Monday Musical Medicine: Me and a Gun

by: Shannon

I ended up in a mental hospital just after my 13th birthday for a suicide attempt. It was in there that the therapists told me I had been raped. I didn’t know. I didn’t understand that I had agency over my own body. To me, I had sex with my first boyfriend in that cemetery even though I was crying and telling him to stop because it hurt. 

I remember hearing this song at a point where I still didn’t understand what rape meant and how it had affected me. Her naked voice with no accompaniment singing about being raped shot like an arrow into my own hurt places. 

Of all the lines of the song, it has always been “But I haven’t seen Barbados, so I must get out of this” that has hit me closest to home. To me, that line perfectly combines both the desire to survive and the mental traveling that happens to escape the horror of rape.

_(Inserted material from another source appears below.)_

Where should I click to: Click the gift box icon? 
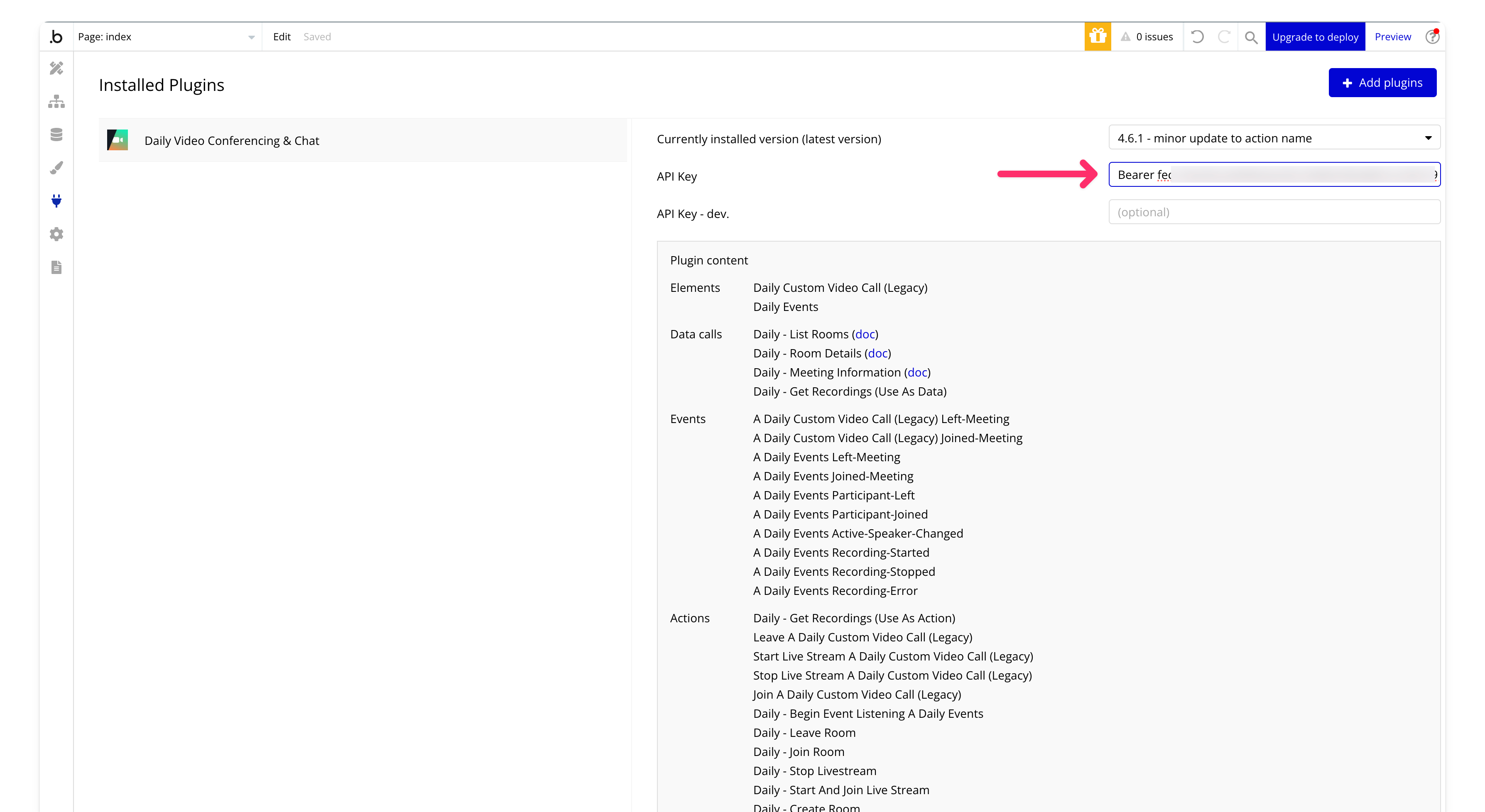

This is a painful song to listen to, but it is medicine to me. Tori Amos brought a medicine of truth through this song. In hearing this for the first time, I realized I wasn’t alone in my experiences, even though it would still take years for me to start really dealing with them. And I am still dealing with them.

I am – you are – we are NOT alone.

RAINN – Rape, Abuse, & Incest National Network was founded by Tori Amos and is now the largest national organization providing resources for survivors as well as working for policy changes and education the public about sexual violence.